MATERIAL SHOWN:
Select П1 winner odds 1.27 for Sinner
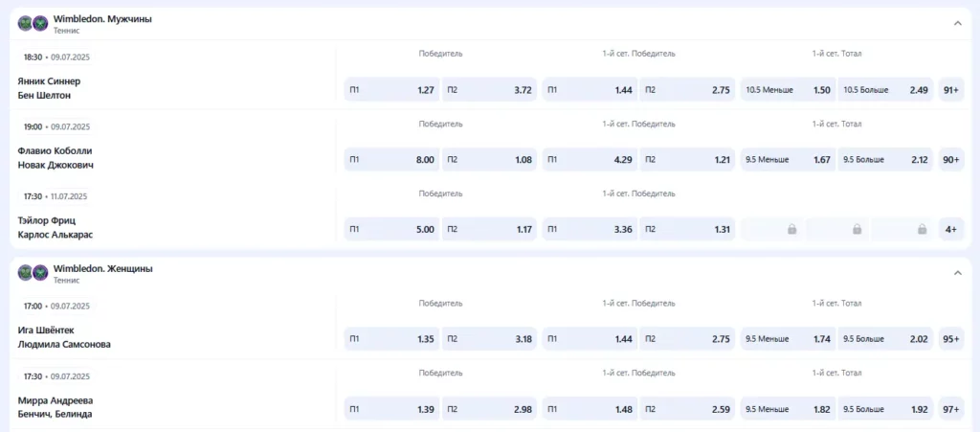This screenshot has height=432, width=980. pyautogui.click(x=391, y=90)
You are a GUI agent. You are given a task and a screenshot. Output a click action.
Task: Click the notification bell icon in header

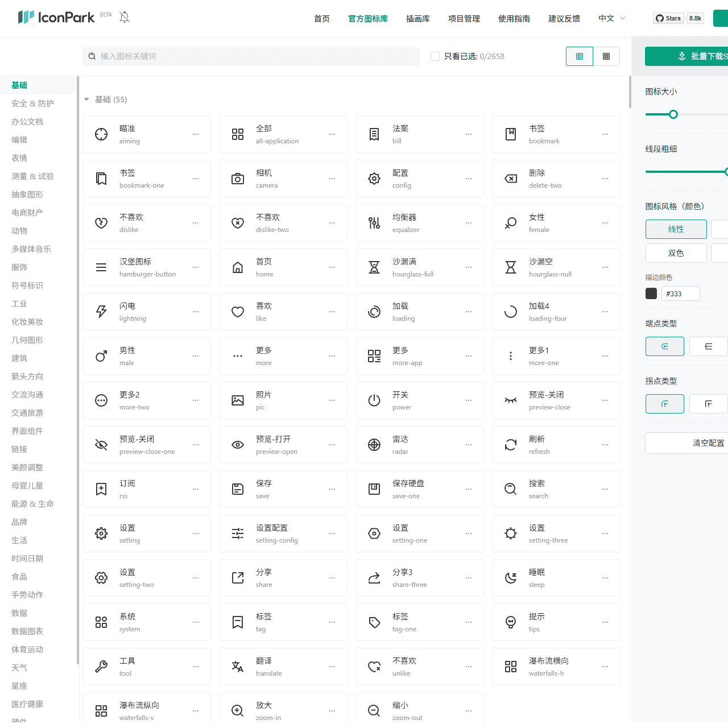125,17
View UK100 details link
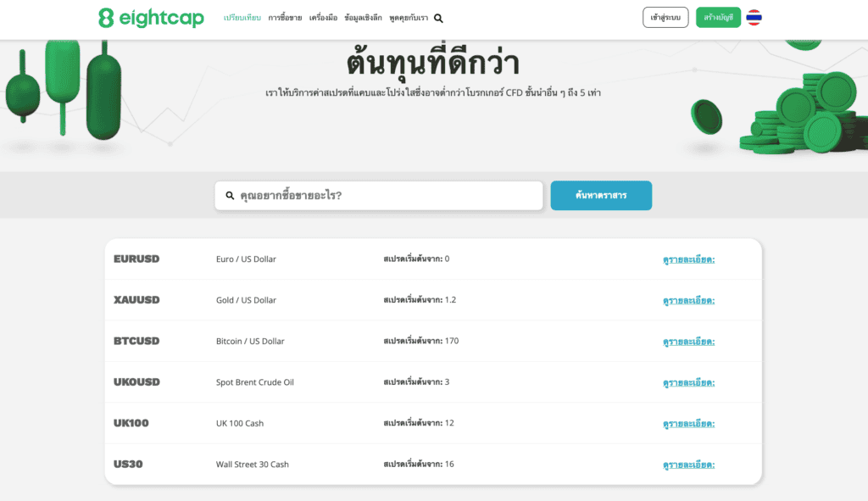This screenshot has height=501, width=868. point(688,423)
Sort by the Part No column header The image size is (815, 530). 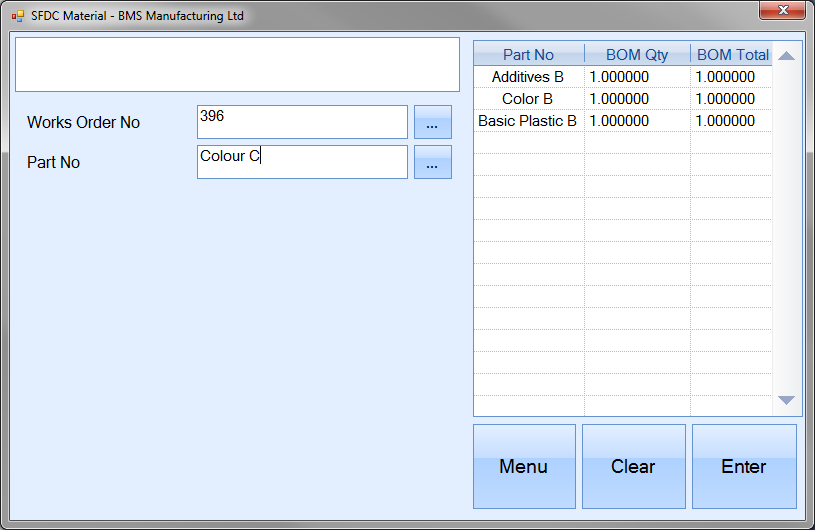coord(528,55)
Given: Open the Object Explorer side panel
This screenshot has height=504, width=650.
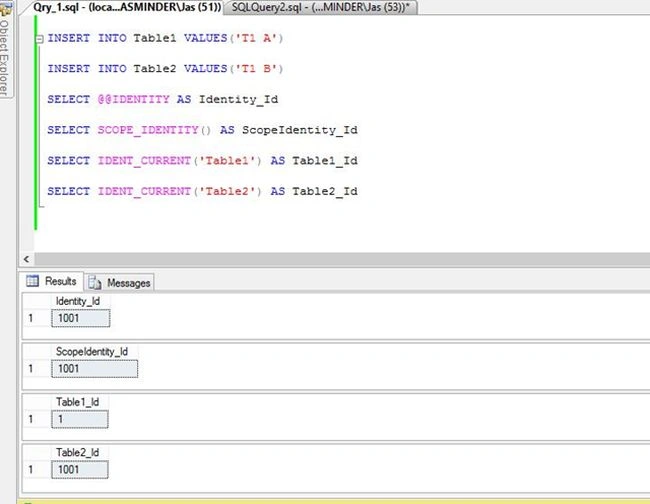Looking at the screenshot, I should click(5, 49).
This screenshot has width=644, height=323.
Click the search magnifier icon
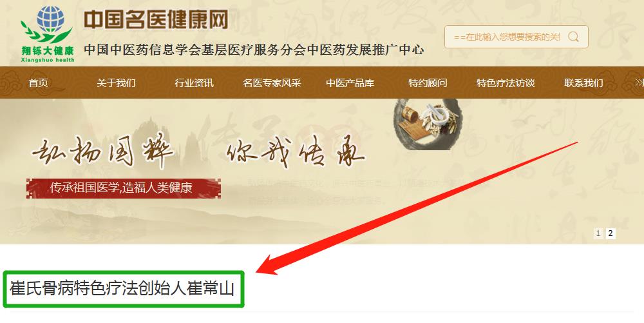573,37
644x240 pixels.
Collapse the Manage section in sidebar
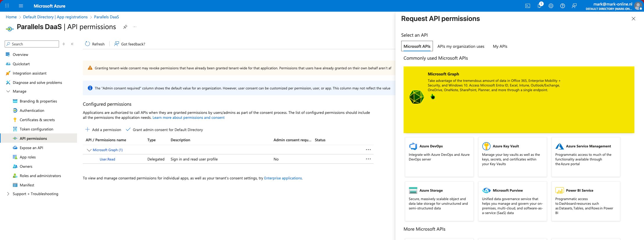tap(8, 91)
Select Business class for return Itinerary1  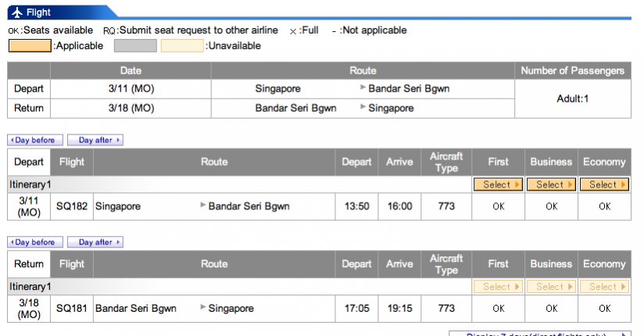click(x=551, y=287)
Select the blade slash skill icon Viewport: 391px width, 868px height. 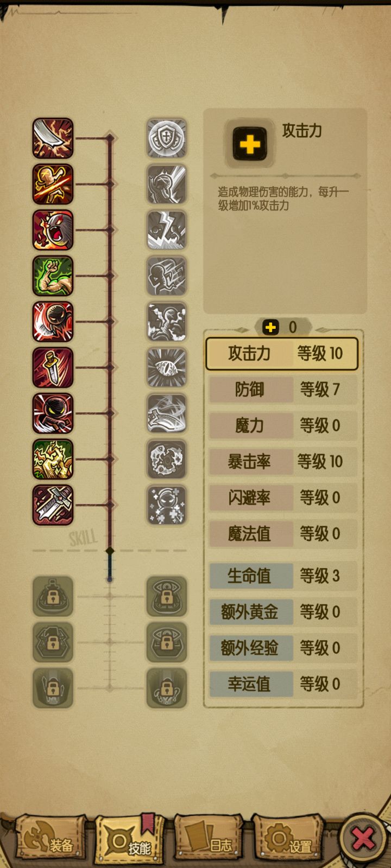53,138
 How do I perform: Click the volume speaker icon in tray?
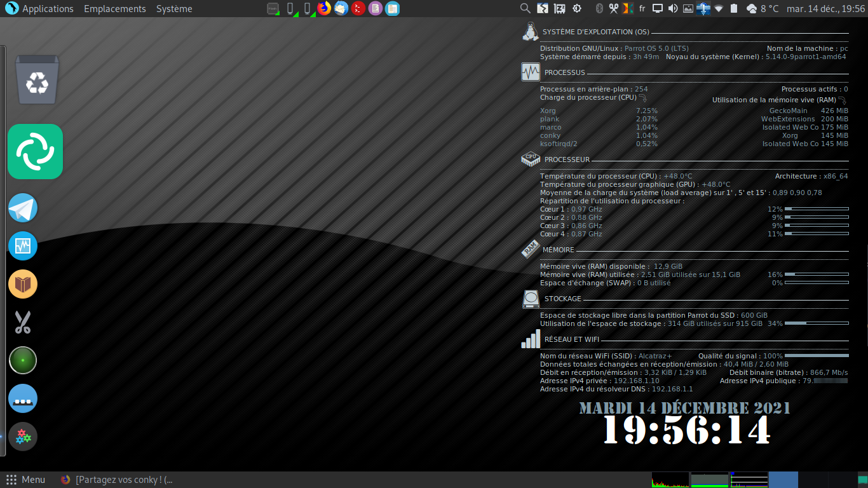[x=673, y=8]
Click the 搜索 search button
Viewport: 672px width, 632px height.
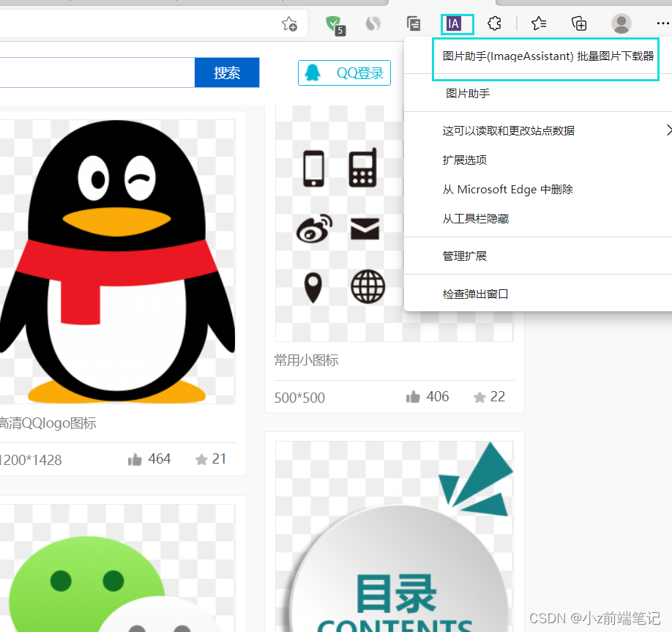tap(227, 73)
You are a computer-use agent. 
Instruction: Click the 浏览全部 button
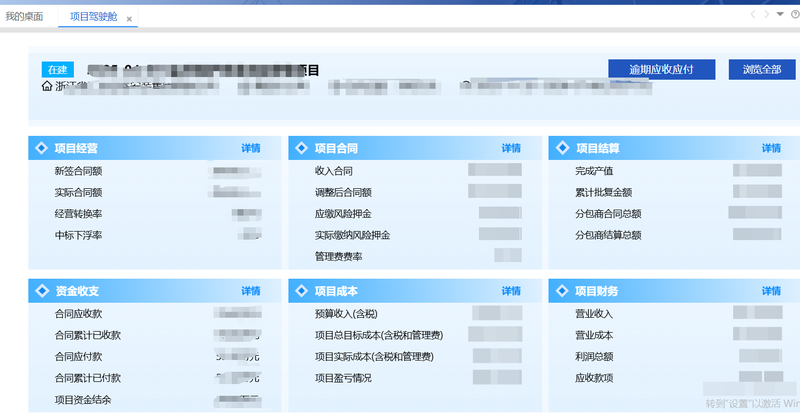[762, 69]
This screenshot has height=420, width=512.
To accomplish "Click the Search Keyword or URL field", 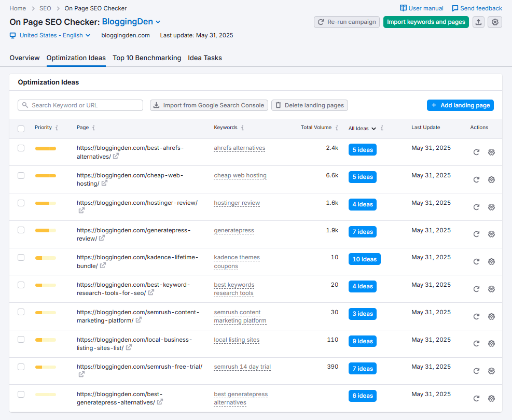I will point(80,105).

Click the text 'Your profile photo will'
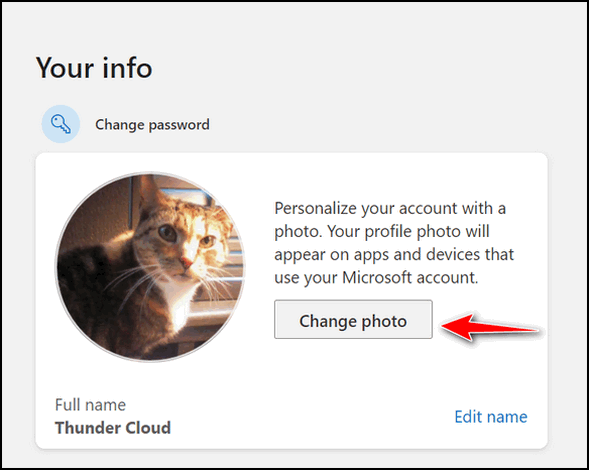408,232
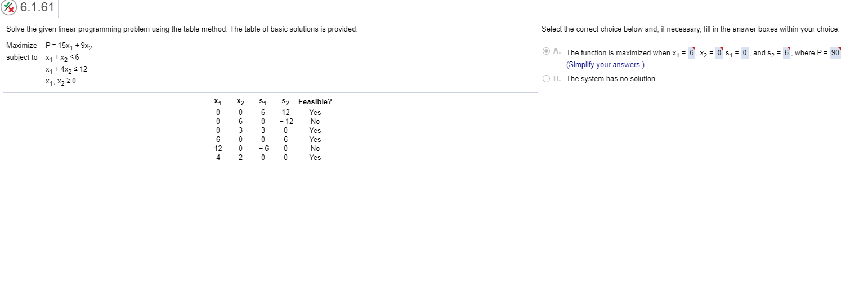Click the objective function P = 15x1 + 9x2

64,46
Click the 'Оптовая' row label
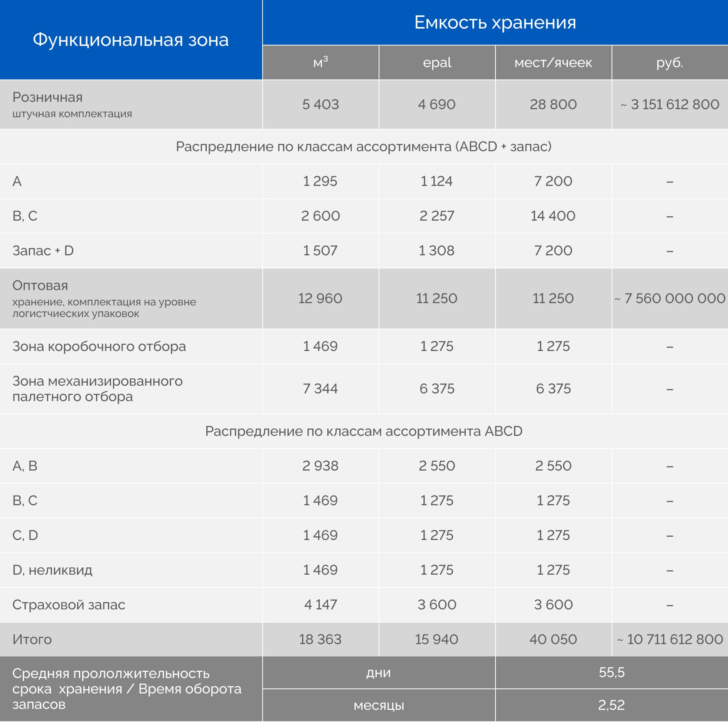Viewport: 728px width, 722px height. click(x=40, y=285)
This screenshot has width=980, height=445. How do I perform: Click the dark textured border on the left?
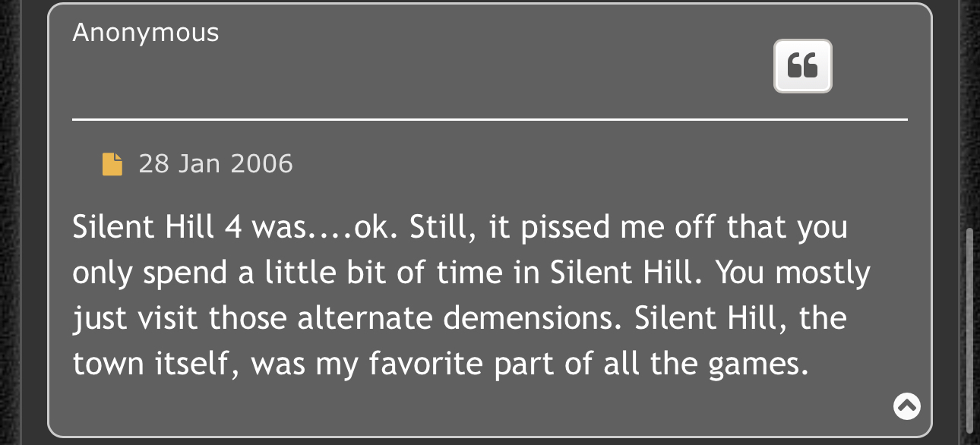coord(10,223)
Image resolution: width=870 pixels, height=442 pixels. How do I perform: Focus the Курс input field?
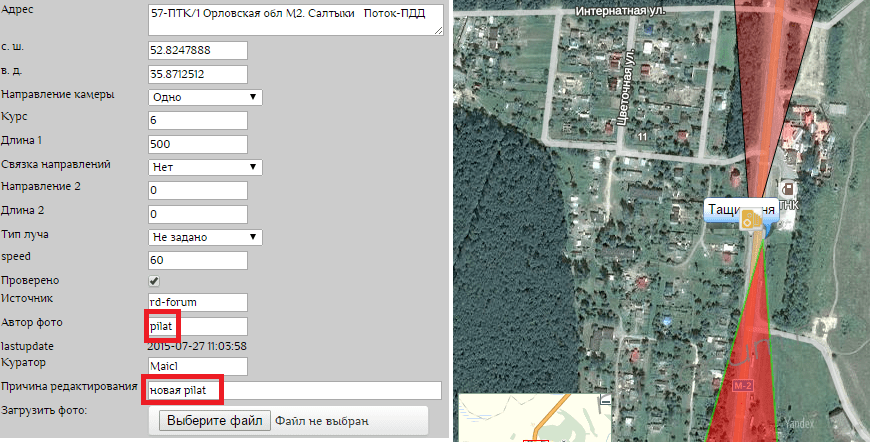(196, 120)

PROBLEM DESCRIPTION: Nothing but the lines from the line containing "Click the text 'Your profile photo will'" through the end of the records belongs in the answer, written out exactly, both ends included, without pictures.

FINAL ANSWER:
Click the text 'Your profile photo will'
408,232
Click the objective function P = 15x1 + 9x2

64,46
Click the 'Оптовая' row label
Viewport: 728px width, 722px height. click(x=40, y=285)
This screenshot has width=980, height=445. How do I perform: Click the dark textured border on the left?
coord(10,223)
Image resolution: width=870 pixels, height=442 pixels. How do I perform: Focus the Курс input field?
(196, 120)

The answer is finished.